My state of human-hood on that maiden transformation was to last just a couple of hours or so—long enough, nevertheless, to take a nocturnal spin in the family convertible, top down for the stars and the soft warm air of night. More to the point, it was long enough to give me a taste for the life lived by humans, as opposed to the life I had led as a parrot. Till that fateful night I’d been content with my lot. Of course, I’d heard lots of good things about being a human, don’t get me wrong, many good things, but I had yet to be convinced. Did humans wink at little round mirrors, or ting little bells as often as I did? How often did the average human get the chance to imitate an interlocutor’s question word for word in a loud, screechy parrot voice—to the delight of lady company especially? In short, why take the car when you can run up and down the little multicolored ladder? Of course, it might seem a little sweeping, a little bit reductive, to equate being human with driving an automobile, when you consider that even in our own picture book town of Belmont there are many other things besides driving a car that its inhabitants can do to show that they’re human, and therefore many other ways I myself might have made use of my humanoid hours. But, let’s face it, there were good reasons for my going for a spin in the car that night.

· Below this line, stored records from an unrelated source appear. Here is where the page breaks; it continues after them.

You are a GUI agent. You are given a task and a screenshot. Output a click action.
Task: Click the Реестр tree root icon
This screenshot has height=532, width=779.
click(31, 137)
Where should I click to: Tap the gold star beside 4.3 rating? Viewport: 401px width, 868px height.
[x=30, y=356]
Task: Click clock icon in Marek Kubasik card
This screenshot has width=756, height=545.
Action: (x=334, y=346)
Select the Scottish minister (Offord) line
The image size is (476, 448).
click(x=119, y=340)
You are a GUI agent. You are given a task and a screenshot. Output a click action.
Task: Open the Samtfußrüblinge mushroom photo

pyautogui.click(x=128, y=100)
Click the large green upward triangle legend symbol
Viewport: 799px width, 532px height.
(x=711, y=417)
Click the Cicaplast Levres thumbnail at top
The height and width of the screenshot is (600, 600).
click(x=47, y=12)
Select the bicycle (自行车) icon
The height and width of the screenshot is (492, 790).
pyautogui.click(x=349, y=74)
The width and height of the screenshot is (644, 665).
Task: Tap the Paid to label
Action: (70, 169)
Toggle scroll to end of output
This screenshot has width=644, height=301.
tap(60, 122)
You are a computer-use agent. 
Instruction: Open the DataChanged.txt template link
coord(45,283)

One reason was that my sudden, serendipitous possession of a cat burglar’s arms and legs was perhaps a window of opportunity to do things not normally open to one in possession of mere talons and wings. While a variety of human gadgetry was already within my parrot’s range (light switches, microwaves, I’d long ago mastered), a whole gamut of more sophisticated large-scale machines had till that moment been beyond my control. To coordinate at the same time, for example, not just a steering wheel but a gearshift and a set of pedals (not to mention a mirror or two!) clearly requires the ability and reach of a full set of humanoid limbs. A second and perhaps even better reason was the avoidance of any potential alarm my newly acquired human form might give to an insomniac Hash, if one of them were struck by a midnight pang of hunger and came downstairs in their slippers to fetch a bowl of Froot Loops. All in all, it seemed a good idea to spend whatever man-hours I was going to get off the premises and away from the house.

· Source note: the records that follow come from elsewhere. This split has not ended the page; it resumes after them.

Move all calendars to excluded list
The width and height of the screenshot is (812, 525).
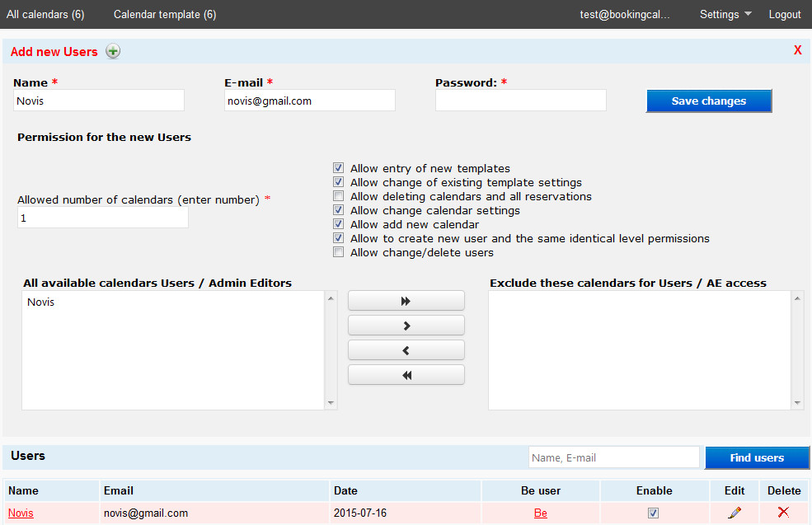[x=406, y=301]
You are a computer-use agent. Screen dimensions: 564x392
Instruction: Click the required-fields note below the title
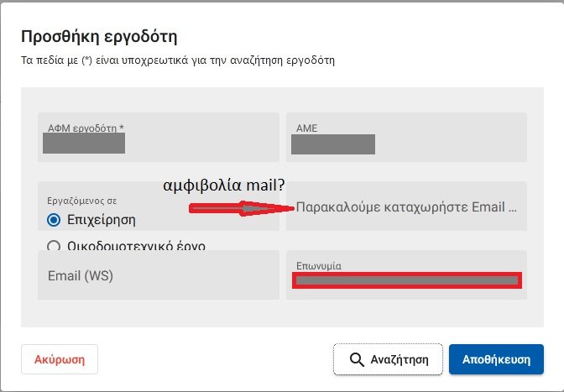click(x=177, y=60)
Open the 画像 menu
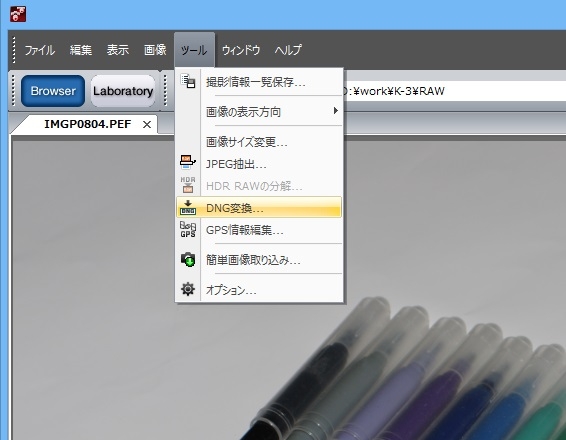 pyautogui.click(x=155, y=50)
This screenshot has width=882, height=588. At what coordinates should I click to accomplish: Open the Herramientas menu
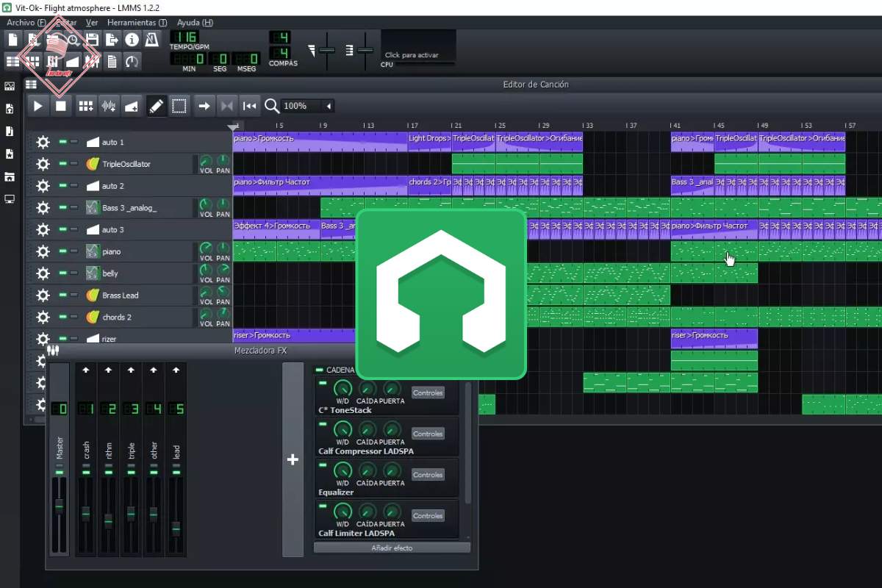137,23
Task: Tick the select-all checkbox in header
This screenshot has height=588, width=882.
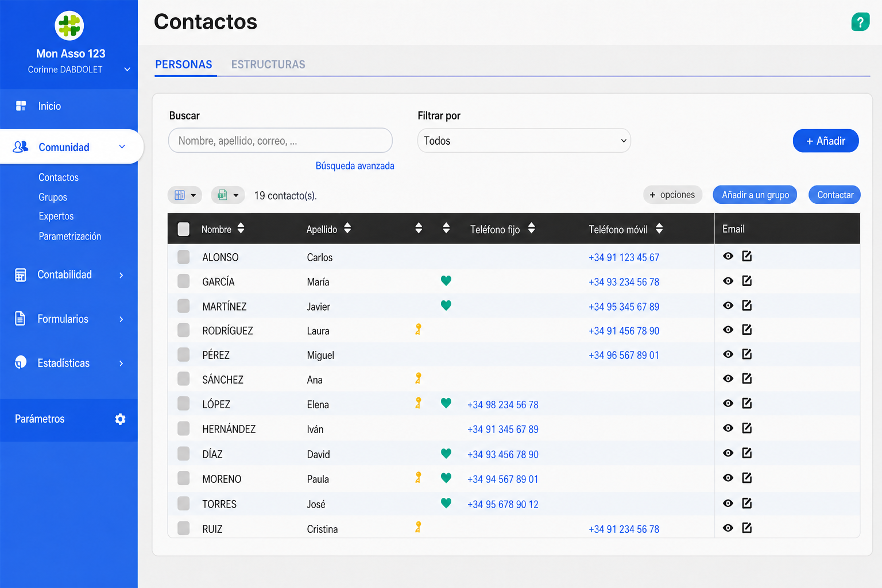Action: coord(184,229)
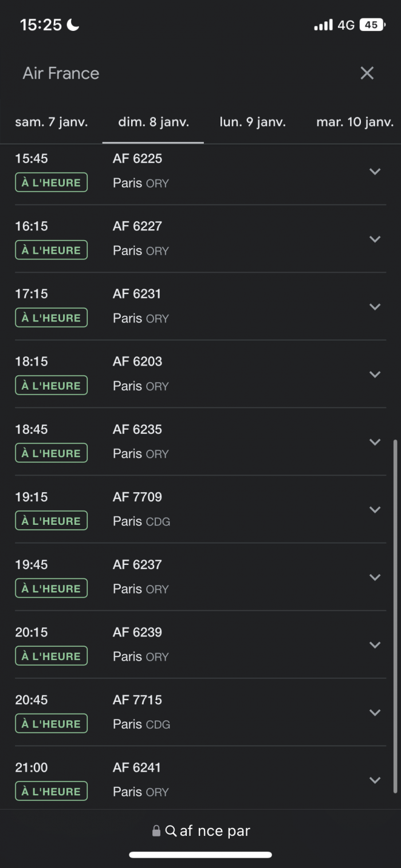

I took to driving like a duck takes to water—no need for lessons! I just turned the key in the ignition—and with it the irrepressible dashboard audio cassette of Forward with English!: “Taking a Trip in the Car.” I pulled out of the Hashes’ white picket fence estate with all the graceful carbon-friendly tact of a milk cart. I drove through sleeping suburb till I reached Duck Pond where suburb turned into field with the volume down low.
Picturing myself as a very tall parrot in monocle and cra- vat on the turnpike for neighboring Bellville, I admired moon-lumined farmlands—fields of grain, a collection of cows, the odd In Cold Blood-ish barn.
Roadside signs and instructions were as helpful as the most limpid of phrase books from the Acme collection: pass through flashing amber with caution,—cry-wolf-ish spring-loaded antlers—snowflake.
Presently, some ten miles short of Bellville, no doubt due to the meagre parrot proportions of my last meal being insufficient to supply my new, inflated humanoid energy needs, I began to feel rather peckish. So, when I saw the neon sign of an anonymous but conveniently located roadside diner, I decided to pull into its neat little car lot divested at that hour of patrons.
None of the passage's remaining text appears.